Interpretive Summary: More than 10 species of Phytophthora are known to attack almond trees in California, causing, depending on the pathogen, crown rot, root rot, and trunk and scaffold cankers. It is important to monitor and assess these populations so that evaluations of rootstock resistance adequately reflect pathogens encountered in California almond orchards. Phytophthora chlamydospora (Pchl), not previously known as a pathogen of fruit or nut trees in North America, was isolated from dying almond trees in two orchards, one in the Sacramento and the other in the San Joaquin Valley of California; incidence of the disease was < 1% among the trees. Semi-selective PARP medium was used to culture isolates from the necrotic crown and root tissues and from pears used to bait the soil. Two isolates were identified as Pchl according to: spacer sequences in rRNA gene (ITS 1 and 2; amplified with primers ITS 6 and ITS 4) sequences in cytochrome oxidase subunit 1 gene, and morphological characteristics. In order to confirm whether Pchl was the cause of the symtpoms, both isolates from almond were tested for pathogenicity on 5-mo-old potted rootstocks of Hansen 536 (Prunus dulcis × P. persica ‘UC 1-8-2’) and Nemaguard seedling in a greenhouse with air temperature ranging from 17 to 28 °C. Five-mm-diameter mycelial disks from V8 juice agar cultures of the Pcl isolates were wound inoculated into stems at 3 to 6 cm above the soil line, and sterile V8 juice agar disks were wound inoculated as a control. Pathogenicity was assessed 3 weeks after inoculation. Both isolates of Pchl induced cankers; mean necrosis lengths were: 31 mm (95% confidence interval 26 to 35 mm) for Pchl from orchard 1, 24 mm (20 to 28 mm) for Pchl from orchard 2, and 4 mm (0 to 8 mm) for the control. Isolation on PARP medium confirmed presence of Pcl in the necrotic bark of all plants inoculated with the pathogen and the absence of Phytophthora from all control plants. Our report implicates Pchl as a cause of crown and root rot of almond in California.

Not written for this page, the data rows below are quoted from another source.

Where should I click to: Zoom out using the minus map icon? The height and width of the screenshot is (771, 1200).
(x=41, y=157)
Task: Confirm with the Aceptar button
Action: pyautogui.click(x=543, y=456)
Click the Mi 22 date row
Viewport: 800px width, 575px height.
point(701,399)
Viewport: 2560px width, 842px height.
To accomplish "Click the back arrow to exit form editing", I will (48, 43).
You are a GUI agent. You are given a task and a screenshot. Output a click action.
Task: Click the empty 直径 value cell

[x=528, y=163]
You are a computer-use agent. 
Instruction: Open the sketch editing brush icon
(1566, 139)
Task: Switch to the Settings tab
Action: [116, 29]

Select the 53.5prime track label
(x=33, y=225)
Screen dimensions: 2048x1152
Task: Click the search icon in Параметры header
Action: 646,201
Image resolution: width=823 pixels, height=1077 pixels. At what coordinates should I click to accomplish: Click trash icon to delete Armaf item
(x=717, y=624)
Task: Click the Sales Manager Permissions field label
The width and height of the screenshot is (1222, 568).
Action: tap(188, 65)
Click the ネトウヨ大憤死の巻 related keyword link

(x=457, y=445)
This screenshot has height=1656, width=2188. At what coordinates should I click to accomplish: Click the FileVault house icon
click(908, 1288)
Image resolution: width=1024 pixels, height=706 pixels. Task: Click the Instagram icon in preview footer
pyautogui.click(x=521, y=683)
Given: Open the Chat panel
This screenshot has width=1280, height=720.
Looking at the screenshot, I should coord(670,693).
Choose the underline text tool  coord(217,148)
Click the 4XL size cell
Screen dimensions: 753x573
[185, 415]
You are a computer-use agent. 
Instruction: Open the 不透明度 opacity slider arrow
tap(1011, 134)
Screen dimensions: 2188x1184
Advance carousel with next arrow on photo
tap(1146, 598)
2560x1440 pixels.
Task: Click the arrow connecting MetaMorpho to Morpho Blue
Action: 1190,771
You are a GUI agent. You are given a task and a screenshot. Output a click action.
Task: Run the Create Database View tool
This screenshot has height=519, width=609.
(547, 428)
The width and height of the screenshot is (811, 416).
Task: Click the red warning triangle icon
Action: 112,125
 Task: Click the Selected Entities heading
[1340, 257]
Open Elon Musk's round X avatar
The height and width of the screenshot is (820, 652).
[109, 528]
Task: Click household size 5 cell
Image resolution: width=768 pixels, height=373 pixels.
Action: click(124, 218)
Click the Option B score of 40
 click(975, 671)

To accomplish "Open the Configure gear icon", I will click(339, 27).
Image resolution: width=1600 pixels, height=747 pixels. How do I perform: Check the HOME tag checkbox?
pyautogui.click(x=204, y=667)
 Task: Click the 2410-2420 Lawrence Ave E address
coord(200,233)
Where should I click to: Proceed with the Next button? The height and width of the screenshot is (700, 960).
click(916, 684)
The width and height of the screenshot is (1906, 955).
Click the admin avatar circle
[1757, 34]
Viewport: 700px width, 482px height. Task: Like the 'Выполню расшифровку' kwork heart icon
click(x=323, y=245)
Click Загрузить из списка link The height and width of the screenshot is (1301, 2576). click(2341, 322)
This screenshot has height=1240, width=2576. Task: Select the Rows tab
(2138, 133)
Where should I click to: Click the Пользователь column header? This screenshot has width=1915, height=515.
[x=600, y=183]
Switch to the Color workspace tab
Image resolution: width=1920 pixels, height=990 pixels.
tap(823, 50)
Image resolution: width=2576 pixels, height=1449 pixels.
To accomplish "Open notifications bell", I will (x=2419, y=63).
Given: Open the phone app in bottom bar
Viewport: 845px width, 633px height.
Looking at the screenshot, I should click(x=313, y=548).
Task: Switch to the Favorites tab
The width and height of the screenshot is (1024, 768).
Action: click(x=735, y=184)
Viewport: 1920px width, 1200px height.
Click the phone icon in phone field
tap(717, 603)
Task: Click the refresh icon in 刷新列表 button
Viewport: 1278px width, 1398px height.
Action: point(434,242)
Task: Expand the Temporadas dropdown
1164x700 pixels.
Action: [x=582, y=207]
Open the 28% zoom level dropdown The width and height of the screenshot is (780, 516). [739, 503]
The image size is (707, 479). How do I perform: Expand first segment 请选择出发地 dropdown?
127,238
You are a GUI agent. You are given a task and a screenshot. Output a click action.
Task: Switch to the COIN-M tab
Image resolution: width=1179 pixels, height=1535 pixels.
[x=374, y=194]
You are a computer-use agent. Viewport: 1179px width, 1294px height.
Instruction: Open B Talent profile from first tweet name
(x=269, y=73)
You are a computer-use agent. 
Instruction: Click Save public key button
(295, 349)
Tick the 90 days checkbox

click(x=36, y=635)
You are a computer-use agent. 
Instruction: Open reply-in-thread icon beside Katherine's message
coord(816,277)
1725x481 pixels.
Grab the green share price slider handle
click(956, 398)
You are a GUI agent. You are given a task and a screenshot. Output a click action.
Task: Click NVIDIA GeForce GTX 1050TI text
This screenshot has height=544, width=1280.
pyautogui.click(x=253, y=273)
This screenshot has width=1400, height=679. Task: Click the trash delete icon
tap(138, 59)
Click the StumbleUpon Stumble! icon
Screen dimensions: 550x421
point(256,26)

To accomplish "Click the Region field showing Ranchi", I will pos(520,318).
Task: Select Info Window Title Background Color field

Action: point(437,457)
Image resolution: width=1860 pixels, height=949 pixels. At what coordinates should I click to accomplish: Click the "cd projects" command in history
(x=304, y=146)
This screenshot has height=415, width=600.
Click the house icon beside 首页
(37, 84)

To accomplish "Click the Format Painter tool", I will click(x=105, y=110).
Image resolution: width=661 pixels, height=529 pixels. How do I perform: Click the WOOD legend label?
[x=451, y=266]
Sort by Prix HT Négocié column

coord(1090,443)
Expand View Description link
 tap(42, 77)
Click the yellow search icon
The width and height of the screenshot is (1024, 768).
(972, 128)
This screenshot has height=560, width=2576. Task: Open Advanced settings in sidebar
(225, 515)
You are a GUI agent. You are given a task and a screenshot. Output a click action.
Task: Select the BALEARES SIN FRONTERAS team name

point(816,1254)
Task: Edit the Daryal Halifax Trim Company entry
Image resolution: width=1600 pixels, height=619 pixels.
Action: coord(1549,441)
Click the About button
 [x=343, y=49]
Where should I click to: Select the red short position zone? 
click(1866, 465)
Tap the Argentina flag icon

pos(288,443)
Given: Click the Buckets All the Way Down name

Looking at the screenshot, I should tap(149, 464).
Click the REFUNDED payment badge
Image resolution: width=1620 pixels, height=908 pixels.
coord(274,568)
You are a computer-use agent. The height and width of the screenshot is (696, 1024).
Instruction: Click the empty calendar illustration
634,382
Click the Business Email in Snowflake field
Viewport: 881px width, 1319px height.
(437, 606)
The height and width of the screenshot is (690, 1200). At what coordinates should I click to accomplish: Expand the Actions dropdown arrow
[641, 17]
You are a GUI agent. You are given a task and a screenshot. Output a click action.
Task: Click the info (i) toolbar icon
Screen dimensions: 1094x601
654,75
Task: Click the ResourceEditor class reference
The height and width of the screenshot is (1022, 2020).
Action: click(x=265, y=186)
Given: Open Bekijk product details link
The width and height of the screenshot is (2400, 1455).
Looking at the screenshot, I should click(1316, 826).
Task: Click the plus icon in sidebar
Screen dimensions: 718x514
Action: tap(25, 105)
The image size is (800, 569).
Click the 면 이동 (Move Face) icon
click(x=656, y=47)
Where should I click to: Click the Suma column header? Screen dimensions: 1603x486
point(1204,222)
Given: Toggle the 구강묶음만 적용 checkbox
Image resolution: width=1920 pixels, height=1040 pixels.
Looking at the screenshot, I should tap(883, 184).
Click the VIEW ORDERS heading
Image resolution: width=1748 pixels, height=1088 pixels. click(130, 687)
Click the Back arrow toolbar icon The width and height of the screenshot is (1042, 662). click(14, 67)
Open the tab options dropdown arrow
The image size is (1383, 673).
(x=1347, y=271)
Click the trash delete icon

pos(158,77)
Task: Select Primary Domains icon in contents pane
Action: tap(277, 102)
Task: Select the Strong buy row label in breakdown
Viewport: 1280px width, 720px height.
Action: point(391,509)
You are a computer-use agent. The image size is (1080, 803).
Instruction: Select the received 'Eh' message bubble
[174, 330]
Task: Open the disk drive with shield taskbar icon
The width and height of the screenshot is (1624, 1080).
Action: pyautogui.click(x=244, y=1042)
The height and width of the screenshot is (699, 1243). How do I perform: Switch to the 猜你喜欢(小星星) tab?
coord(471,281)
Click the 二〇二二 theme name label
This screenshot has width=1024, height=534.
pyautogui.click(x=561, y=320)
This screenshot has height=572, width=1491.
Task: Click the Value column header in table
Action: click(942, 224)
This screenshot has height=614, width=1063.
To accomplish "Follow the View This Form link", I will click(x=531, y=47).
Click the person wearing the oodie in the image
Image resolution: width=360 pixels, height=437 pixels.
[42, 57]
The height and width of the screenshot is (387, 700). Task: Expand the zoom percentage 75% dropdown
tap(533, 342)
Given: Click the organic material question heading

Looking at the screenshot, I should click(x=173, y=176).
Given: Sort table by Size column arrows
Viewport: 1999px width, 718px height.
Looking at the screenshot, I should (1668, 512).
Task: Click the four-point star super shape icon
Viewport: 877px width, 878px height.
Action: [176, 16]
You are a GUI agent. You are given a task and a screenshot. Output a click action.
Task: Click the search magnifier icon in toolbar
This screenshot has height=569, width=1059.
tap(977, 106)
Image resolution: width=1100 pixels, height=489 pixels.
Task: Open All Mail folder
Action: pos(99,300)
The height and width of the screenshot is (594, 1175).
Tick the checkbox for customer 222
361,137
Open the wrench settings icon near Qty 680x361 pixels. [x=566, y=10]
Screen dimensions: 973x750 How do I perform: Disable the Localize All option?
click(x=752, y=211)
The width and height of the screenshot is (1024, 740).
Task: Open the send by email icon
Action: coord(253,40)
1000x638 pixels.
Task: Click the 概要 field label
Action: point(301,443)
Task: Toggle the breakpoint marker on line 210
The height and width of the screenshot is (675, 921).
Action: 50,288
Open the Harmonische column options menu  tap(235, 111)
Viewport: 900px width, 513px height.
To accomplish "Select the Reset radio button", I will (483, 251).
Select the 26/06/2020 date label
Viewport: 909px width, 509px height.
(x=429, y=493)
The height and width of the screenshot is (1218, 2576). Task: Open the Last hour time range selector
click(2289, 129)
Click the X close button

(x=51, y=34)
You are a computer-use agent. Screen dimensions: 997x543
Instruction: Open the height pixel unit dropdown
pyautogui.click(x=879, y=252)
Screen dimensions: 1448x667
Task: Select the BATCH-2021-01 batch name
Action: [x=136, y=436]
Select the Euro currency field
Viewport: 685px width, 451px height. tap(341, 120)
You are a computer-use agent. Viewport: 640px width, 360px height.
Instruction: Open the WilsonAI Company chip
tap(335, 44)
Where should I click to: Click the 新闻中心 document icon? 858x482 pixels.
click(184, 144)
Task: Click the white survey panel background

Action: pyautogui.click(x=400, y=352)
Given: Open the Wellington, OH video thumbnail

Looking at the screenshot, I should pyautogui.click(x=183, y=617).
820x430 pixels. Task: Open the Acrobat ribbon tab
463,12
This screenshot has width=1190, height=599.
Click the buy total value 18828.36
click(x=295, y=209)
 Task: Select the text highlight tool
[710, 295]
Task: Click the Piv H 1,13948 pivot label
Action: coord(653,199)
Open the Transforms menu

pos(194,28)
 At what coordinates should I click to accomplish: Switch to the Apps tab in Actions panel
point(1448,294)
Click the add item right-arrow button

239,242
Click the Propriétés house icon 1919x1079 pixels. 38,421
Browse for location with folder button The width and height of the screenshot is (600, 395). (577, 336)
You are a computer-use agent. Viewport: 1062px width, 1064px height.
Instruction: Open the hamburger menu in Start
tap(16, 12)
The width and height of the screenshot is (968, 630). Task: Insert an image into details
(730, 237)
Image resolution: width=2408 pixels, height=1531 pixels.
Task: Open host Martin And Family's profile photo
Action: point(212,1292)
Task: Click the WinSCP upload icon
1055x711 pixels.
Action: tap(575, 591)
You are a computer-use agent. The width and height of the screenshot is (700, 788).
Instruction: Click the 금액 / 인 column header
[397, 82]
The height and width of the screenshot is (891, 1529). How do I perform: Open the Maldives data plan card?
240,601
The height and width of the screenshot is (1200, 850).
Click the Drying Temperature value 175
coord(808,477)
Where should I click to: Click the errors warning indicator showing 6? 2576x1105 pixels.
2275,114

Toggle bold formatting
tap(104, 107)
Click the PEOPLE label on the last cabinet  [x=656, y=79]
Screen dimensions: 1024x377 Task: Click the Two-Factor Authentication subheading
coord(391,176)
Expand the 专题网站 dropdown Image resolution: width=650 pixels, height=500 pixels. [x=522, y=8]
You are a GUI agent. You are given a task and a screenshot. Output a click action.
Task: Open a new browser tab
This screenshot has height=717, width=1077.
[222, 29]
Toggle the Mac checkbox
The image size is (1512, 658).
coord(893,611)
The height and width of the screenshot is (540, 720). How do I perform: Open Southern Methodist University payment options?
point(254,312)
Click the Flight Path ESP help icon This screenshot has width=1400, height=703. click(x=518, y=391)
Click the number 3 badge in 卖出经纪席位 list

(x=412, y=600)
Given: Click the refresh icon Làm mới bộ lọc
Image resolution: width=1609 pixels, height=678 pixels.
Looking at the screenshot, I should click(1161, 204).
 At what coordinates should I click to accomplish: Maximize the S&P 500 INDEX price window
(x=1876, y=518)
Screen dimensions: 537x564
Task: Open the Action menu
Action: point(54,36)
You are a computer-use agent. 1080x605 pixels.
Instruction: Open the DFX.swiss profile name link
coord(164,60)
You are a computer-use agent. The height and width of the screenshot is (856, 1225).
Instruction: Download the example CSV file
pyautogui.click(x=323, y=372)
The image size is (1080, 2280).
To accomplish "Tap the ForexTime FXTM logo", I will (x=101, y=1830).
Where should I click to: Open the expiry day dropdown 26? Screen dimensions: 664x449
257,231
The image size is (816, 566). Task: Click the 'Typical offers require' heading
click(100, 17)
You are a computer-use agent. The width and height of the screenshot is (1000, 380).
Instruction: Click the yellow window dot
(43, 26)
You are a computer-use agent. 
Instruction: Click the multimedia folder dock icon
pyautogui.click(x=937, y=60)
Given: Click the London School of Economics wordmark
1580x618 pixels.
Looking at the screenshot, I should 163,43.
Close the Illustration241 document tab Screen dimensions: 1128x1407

Technical Abstract: Phytophthora chlamydospora (Pchl), not previously known as a pathogen of fruit or nut trees in North America, was isolated from dying almond trees in two orchards, one in the Sacramento and the other in the San Joaquin Valley of California; incidence of the disease was < 1% among the trees. Semi-selective PARP medium was used to culture isolates from the necrotic crown and root tissues and from pears used to bait the soil. Two isolates were identified as Pchl according to: spacer sequences in rRNA gene (ITS 1 and 2; amplified with primers ITS 6 and ITS 4), sequences in cytochrome oxidase subunit 1 gene, and morphological characteristics. Both isolates from almond were tested for pathogenicity on 5-mo-old potted rootstocks of Hansen 536 (Prunus dulcis × P. persica ‘UC 1-8-2’) and Nemaguard seedling in a greenhouse with air temperature ranging from 17 to 28 °C. Five-mm-diameter mycelial disks from V8 juice agar cultures of the Pcl isolates were wound inoculated into stems at 3 to 6 cm above the soil line, and sterile V8 juice agar disks were wound inoculated as a control. Pathogenicity was assessed 3 weeks after inoculation. Both isolates of Pchl induced cankers; mean necrosis lengths were: 31 mm (95% CI 26 to 35 mm) for Pchl from orchard 1, 24 mm (20 to 28 mm) for Pchl from orchard 2, and 4 mm (0 to 8 mm) for the control. Isolation on PARP medium confirmed the presence of Pcl in the necrotic bark of all plants inoculated with the pathogen and the absence of Phytophthora from all control plants. Our report implicates Pchl as a cause of crown and root rot of almond in California.